Mudou muita coisa em pouco tempo - talvez seja esse o sentido do título do teu mail ("mudança") -, de repente, não mais do que de repente. O nosso filho é fruto de uma história muito bonita, quase uma história de encantar, daquelas de príncipes e princesas que acabam com "E viveram felizes para sempre". Acredito que a nossa história possa ter um final feliz. Não será, com certeza, nos moldes tradicionais. Pelo menos, por enquanto. Não sei o que os Deuses têm destinado para nós. Por alguma coisa nos uniram. Algum plano terão.


Subejct: O futuro
ter 13-05-2003 12:20

Diana;

Saí cedo da redacção, só vi o teu e-mail hoje. Fosse como fosse, escrever-te-ia entre hoje e amanhã.
Apesar de esperada, obviamente que a tua resposta é cortante. Cortante pelo conteúdo, cortante pela forma (que é tão bela). Gosto das coisas assim, gosto que sejas assim: directa, sincera, sem rodeios.
Resolvi tirar o espelho retrovisor do meu carro. Só quero olhar para a frente. Na minha dianteira, noutro carro, vai uma pessoa de quem gosto muito e que tem um autocalante que diz "cuidado, bébé a bordo". Esse bébé também é meu. Quero dar-lhe tudo. Contrariar a(s) história(s) familiar(es) -comuns- de pais que não têm uma relação saudável, que não são amigos.
Continuo a estar com a Mãe do meu filho para o que der e vier. Não quero perder uma consulta pré-Natal. Não dispenso saber de um sintoma de que o feijãozinho está a passar a gente de palmo e meio. A última coisa que pretendo é ser um Pai ausente. Quero ajudar-te no que precisares. Os moldes da relação serão inevitavelmente diferentes, mas nem por sombras apenas desejo ver-te nas consultas pré-Natal e em Dezembro.

E deixa-me dizer-te outra coisa: independentemente do bébé, sou teu amigo. Mantenho intacto o pacto de "amizade acima de tudo e depois de tudo" que fizemos um dia num belo jantar no Chapitô.

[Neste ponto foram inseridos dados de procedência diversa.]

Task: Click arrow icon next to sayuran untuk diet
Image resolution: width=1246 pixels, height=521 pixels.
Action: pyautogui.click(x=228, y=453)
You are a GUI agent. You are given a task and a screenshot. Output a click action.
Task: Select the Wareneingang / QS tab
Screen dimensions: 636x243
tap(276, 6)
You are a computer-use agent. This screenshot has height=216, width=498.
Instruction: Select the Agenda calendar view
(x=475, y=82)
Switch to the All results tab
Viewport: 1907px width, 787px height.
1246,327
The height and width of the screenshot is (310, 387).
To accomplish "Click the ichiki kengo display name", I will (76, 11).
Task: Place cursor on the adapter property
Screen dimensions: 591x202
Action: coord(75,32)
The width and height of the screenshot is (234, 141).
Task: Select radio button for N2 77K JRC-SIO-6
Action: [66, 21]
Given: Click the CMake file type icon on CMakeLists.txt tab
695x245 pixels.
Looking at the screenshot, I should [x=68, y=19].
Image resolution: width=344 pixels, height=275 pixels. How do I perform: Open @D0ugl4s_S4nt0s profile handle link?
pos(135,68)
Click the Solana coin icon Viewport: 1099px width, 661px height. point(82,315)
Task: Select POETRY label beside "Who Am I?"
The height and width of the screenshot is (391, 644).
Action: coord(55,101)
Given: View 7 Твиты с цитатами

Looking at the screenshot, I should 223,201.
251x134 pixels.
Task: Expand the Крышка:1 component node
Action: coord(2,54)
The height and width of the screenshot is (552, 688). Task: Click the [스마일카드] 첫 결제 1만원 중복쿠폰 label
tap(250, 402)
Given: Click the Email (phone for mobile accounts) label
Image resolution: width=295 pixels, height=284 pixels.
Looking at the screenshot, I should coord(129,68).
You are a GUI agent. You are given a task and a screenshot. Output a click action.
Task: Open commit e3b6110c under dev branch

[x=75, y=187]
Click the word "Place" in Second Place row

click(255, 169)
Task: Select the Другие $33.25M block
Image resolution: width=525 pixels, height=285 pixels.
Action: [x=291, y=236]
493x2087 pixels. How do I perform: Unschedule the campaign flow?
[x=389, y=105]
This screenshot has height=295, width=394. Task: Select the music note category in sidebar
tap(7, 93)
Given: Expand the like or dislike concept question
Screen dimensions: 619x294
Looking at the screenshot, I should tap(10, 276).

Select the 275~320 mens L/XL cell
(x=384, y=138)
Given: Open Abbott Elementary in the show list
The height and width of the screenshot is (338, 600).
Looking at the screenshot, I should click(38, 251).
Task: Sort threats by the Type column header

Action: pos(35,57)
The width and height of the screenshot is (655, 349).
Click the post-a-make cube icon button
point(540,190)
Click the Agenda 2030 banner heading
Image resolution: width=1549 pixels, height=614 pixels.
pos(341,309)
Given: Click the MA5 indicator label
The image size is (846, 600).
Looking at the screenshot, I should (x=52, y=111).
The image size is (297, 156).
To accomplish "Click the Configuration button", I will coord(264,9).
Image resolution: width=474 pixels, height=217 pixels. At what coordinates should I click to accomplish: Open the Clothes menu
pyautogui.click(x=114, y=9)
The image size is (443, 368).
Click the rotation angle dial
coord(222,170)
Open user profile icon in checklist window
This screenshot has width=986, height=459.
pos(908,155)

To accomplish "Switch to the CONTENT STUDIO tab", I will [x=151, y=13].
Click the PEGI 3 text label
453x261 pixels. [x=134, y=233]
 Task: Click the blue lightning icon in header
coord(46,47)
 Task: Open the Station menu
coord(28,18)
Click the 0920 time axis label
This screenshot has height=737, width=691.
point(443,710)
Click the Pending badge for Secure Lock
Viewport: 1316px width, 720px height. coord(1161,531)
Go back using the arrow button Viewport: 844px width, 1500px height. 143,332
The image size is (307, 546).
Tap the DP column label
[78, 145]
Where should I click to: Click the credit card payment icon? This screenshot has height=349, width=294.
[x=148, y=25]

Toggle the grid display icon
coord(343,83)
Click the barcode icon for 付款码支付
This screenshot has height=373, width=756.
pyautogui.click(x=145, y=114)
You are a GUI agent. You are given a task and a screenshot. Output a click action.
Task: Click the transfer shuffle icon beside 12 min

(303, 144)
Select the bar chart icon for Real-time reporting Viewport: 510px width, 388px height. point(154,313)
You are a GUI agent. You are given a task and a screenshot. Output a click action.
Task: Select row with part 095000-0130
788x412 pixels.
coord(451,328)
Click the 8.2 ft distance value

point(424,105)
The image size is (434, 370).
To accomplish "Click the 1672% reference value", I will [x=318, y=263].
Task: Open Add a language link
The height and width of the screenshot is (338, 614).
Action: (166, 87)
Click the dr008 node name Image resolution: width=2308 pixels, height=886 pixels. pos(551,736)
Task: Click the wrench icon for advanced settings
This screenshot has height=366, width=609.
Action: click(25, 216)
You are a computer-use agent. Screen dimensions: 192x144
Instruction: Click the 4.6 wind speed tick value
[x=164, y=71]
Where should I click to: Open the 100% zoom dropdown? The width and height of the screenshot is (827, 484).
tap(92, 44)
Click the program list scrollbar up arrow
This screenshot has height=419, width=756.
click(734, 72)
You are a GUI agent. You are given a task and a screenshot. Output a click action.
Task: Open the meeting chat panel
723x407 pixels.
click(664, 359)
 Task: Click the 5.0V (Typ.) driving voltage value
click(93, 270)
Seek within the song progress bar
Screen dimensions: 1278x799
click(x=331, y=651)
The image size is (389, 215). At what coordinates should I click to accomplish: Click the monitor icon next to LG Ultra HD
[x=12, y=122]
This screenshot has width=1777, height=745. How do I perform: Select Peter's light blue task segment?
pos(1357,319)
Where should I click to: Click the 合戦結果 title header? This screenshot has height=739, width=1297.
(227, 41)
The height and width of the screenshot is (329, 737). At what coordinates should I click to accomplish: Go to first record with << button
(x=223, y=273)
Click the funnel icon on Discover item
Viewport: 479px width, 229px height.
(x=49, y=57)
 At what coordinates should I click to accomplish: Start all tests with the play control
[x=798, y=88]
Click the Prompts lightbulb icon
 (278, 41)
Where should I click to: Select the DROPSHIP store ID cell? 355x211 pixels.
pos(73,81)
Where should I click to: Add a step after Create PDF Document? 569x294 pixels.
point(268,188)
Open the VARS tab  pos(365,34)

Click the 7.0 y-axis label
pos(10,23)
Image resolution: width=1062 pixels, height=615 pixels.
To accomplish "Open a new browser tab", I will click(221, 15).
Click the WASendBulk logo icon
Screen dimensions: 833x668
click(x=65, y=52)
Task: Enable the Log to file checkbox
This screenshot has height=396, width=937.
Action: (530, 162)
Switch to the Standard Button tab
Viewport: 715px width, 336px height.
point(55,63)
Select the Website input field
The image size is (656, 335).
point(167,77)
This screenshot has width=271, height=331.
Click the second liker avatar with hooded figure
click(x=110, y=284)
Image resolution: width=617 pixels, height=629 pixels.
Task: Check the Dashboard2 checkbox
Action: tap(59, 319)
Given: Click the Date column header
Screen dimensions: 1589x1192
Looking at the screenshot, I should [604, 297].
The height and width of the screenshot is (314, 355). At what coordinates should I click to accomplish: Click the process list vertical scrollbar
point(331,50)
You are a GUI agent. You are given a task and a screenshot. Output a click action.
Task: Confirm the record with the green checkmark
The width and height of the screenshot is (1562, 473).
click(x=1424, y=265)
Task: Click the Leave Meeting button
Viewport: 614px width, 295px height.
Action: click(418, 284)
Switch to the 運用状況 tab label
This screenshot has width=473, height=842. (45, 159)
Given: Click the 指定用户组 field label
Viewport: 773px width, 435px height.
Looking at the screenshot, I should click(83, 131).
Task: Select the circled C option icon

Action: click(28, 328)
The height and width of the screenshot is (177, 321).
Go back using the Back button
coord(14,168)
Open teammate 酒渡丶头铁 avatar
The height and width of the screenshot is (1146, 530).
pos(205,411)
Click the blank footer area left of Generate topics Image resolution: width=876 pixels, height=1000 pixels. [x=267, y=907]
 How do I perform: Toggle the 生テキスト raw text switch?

O meu telefone não está disponível apenas para assuntos familiares... (leia-se, bébé).

Diana;

Só quero olhar em frente e ser construtivo. Temos um filho e esse desígnio é demasiado forte para nos perdermos em pequenas vaidades, orgulhos feridos e outras frivolidades.


NR: Mas perdemo-nos. Dois meses depois destas linhas, já estava tudo perdido.